▶ What is needed
Change every "pixels" in this listing to "px" and keep everything else the same. Don't include the pictures.

──────

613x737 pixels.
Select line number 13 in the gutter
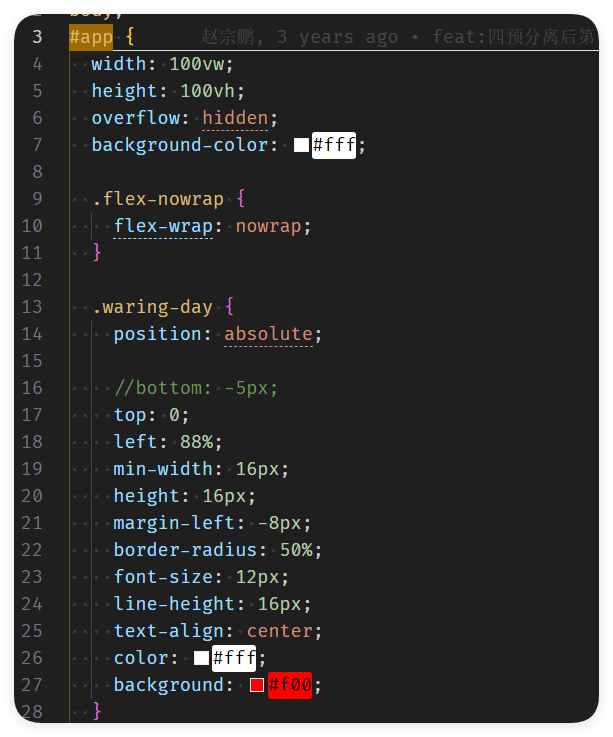click(x=32, y=307)
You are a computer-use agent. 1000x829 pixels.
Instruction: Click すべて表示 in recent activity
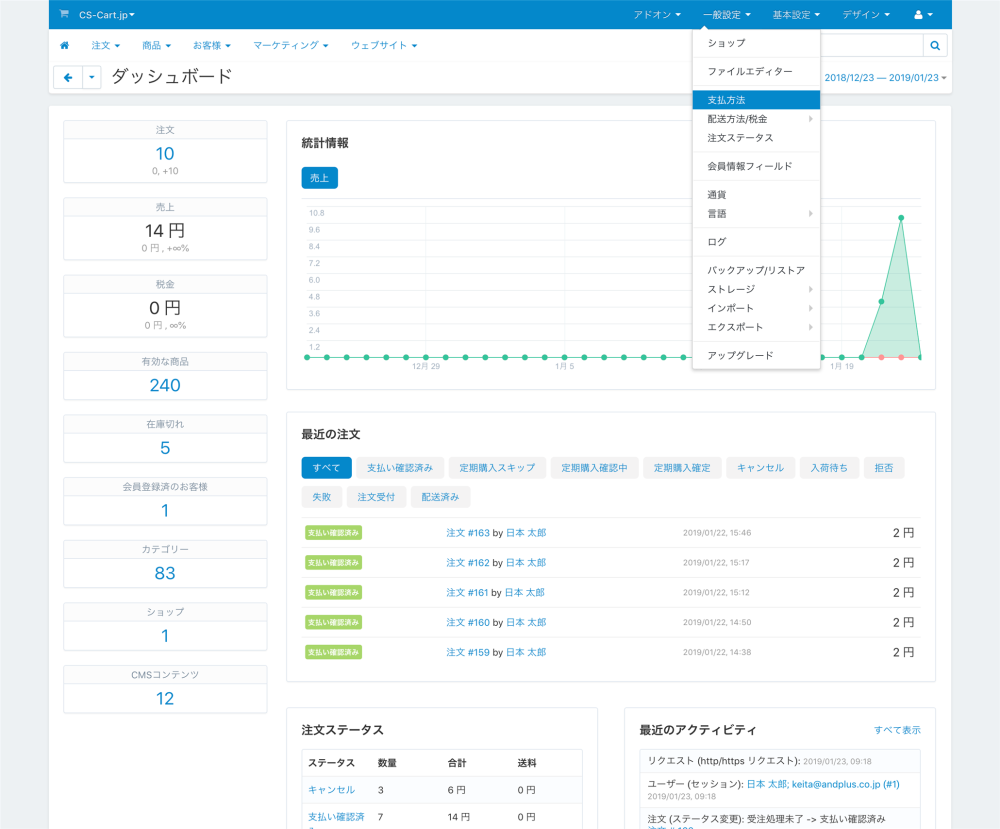[897, 730]
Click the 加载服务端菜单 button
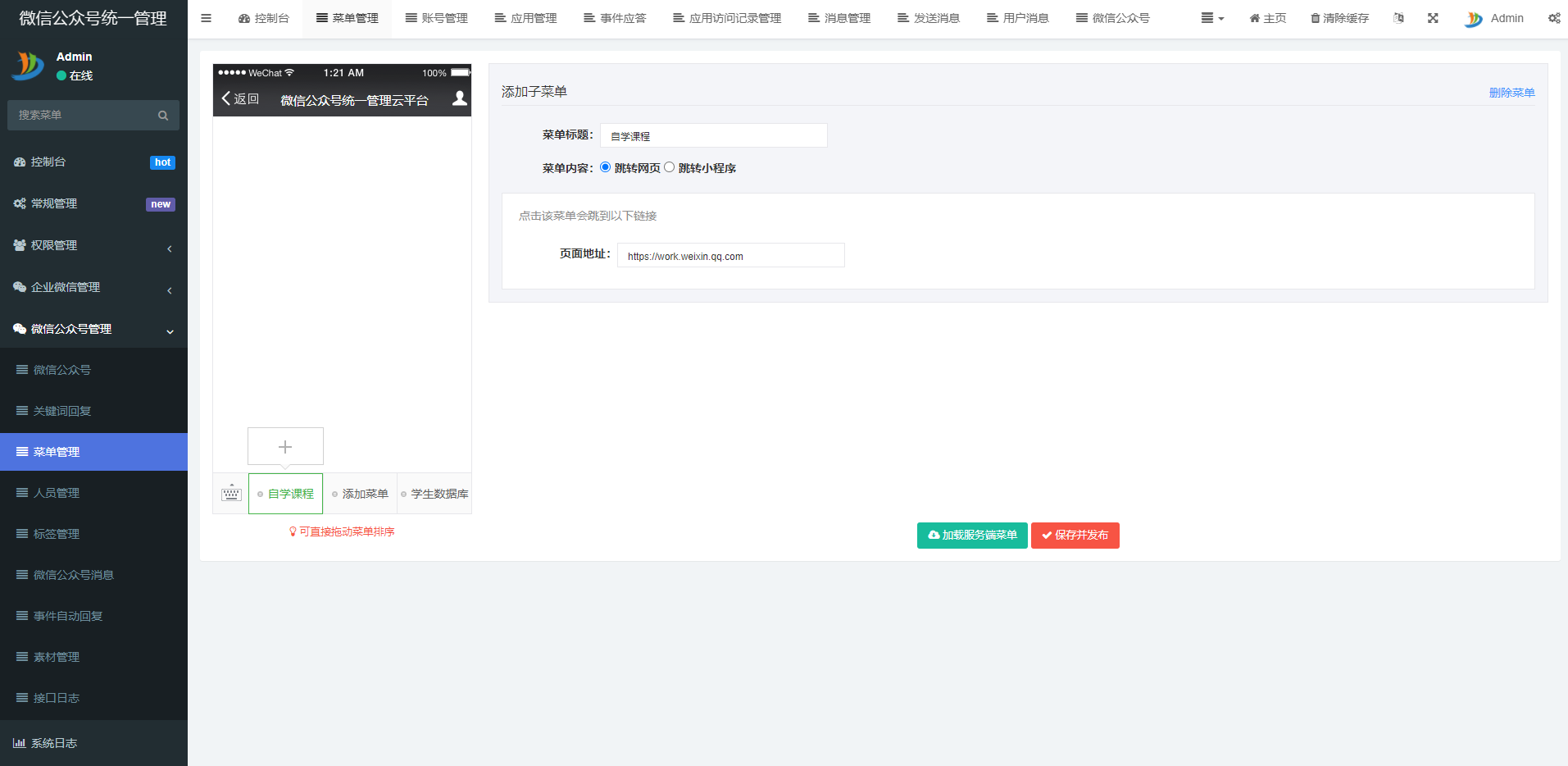 (972, 536)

──────

▶ Answer to the task
613x737 px.
Select line number 13 in the gutter
click(x=32, y=307)
You are a computer-use agent. 1000x829 px.
Instruction: Click すべて表示 in recent activity
[897, 730]
Click the 加载服务端菜单 button
 (972, 536)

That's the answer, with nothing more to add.